Effect of concentration of silica encapsulated ds-DNA colloidal microparticles on their transport through saturated porous media

We investigated the transport and retention kinetics of silica encapsulated – silica core double stranded DNA particles (SiDNASi) through 15 cm saturated quartz sand columns as a function of a wide range of colloid injection concentrations (C₀ = 8.7 ×10² - 6.6 ×10⁸ particles ml⁻¹). The breakthrough curves (BTCs) exhibited an overall 2-log increase of maximum relative effluent concentration with increasing C₀. Inverse curve fitting, using HYDRUS1D, demonstrated that a 1-site first order kinetic attachment (k_att) and detachment (k_det) model sufficed to explain the C₀-dependent SiDNASi retention behaviour. With increasing C_0, k_att log-linearly decreased, which could be expressed as an overall decrease in the single-collector removal efficiency (ƞ).
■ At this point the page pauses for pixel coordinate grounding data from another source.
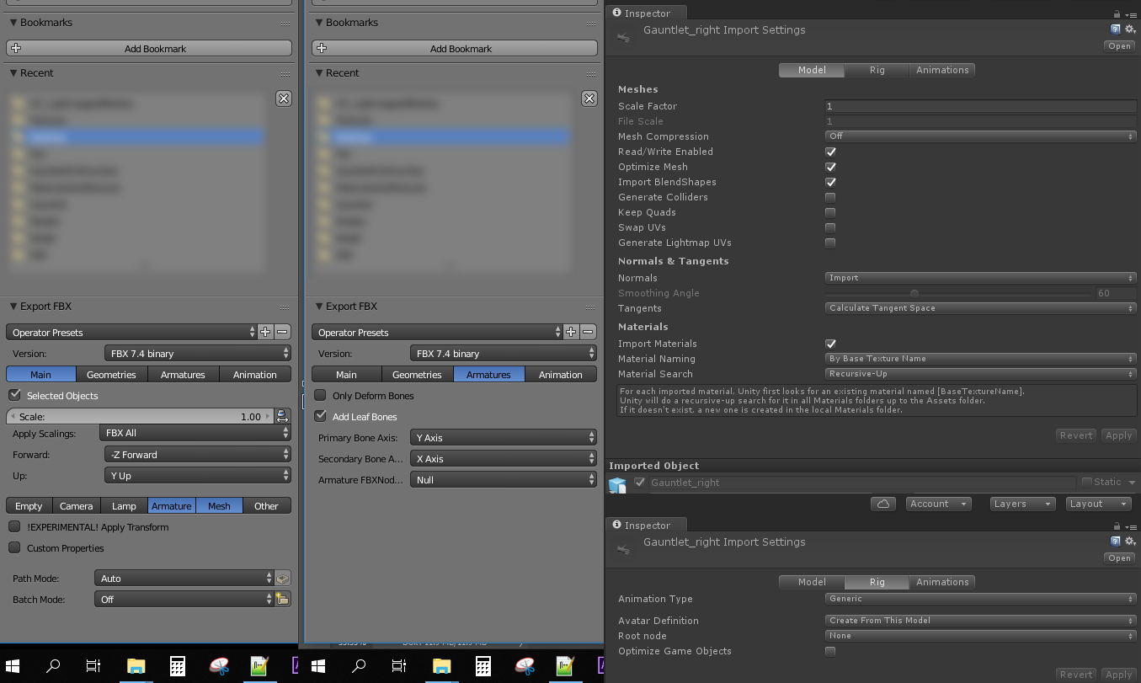
Task: Toggle the Inspector padlock icon
Action: [x=1117, y=13]
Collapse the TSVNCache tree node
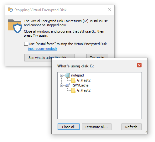155x142 pixels. (x=61, y=86)
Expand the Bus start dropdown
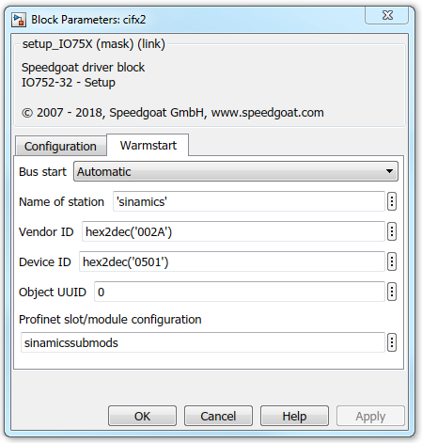Viewport: 422px width, 443px height. 236,171
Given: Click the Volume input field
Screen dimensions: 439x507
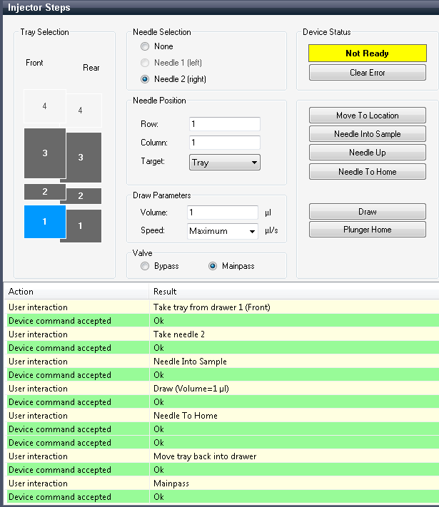Looking at the screenshot, I should pos(222,212).
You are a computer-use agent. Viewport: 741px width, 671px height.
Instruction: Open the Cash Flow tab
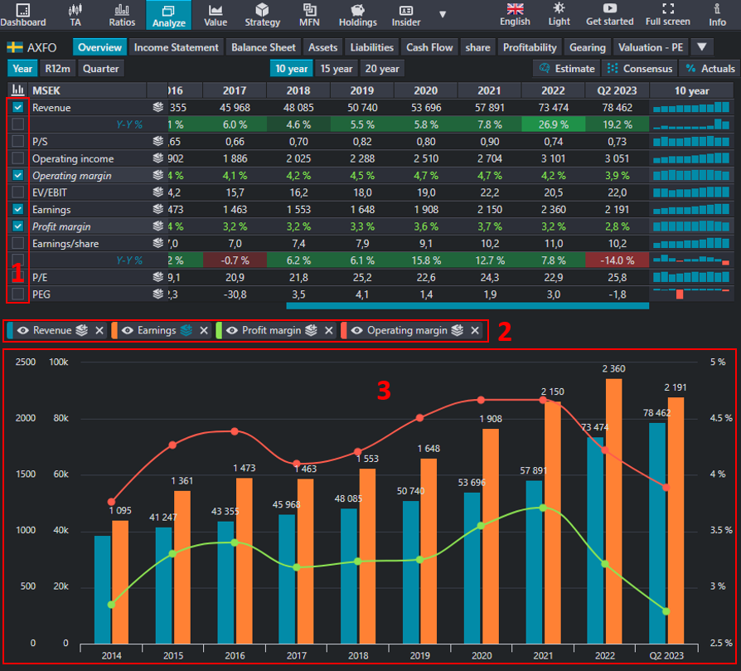click(429, 47)
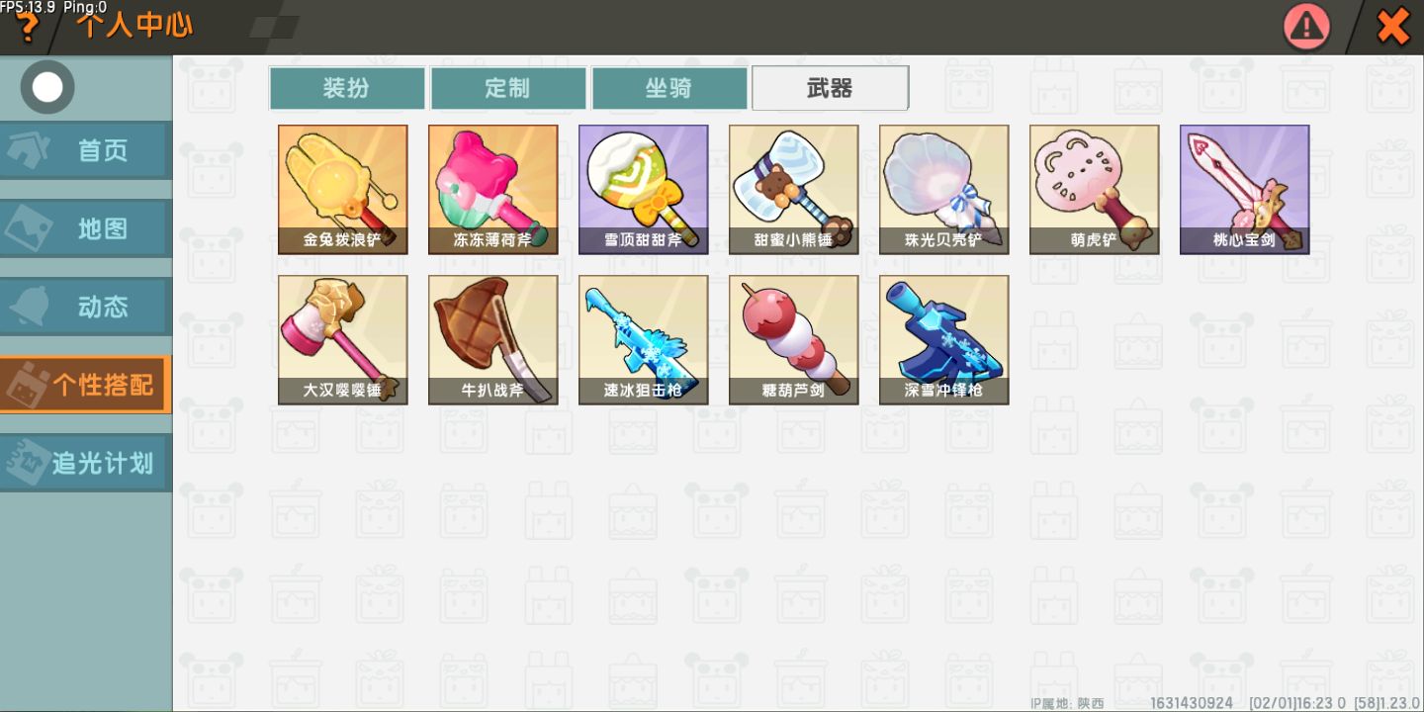Choose the 萌虎铲 weapon

(1095, 190)
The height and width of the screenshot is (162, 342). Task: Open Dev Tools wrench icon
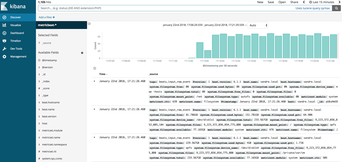click(4, 49)
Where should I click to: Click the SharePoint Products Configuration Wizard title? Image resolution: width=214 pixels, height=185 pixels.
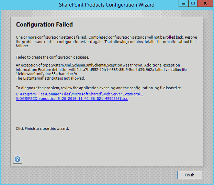[x=106, y=5]
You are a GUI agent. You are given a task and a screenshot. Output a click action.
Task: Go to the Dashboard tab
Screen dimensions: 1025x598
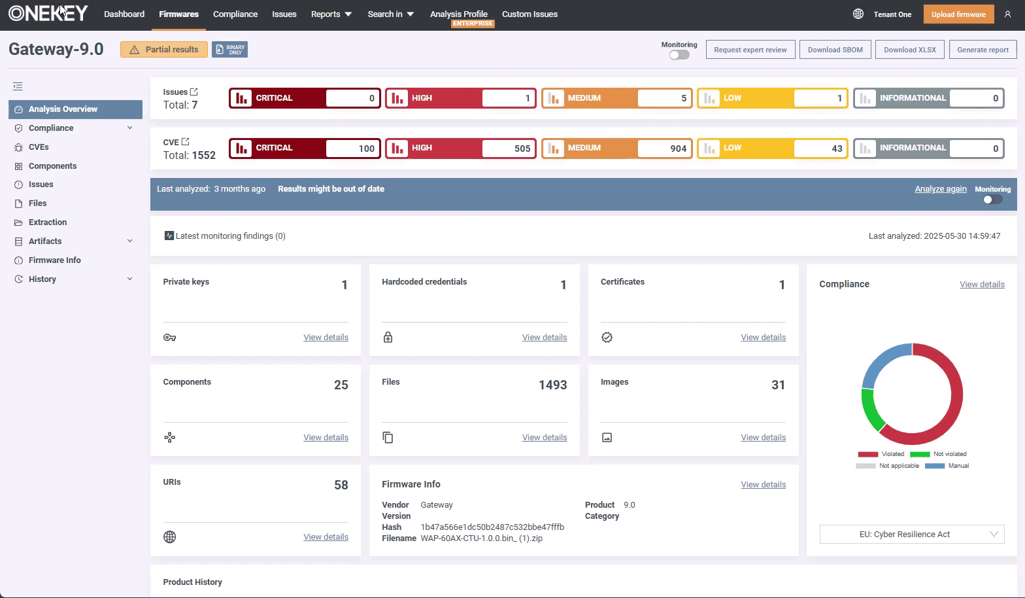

The decrease in ƞ was likely due to increased electrostatic repulsion between aqueous phase- solid phase colloids, formation of shadow zones downstream of deposited colloids and removal of weakly attached colloids from the solid phase (quartz sand) attributing to increased aqueous phase-solid phase intercolloidal collisions as a function of increasing SiDNASi concentration. Our results implied, firstly, that the aqueous phase colloid concentration should be carefully considered in determining colloidal retention behaviour in saturated porous media. Secondly, colloidal transport and retention dynamics in column studies should not be compared without considering colloid influent concentration. Thirdly, our results implied that the applicability of SiDNASi as a conservative subsurface tracer was restricted, since transport distance and retention was colloid concentration dependent. However, the uniqueness of the DNA sequences in SiDNASi imparts the advantage of concurrent use of multiple SiDNASi for flow tracking or porous media characterization.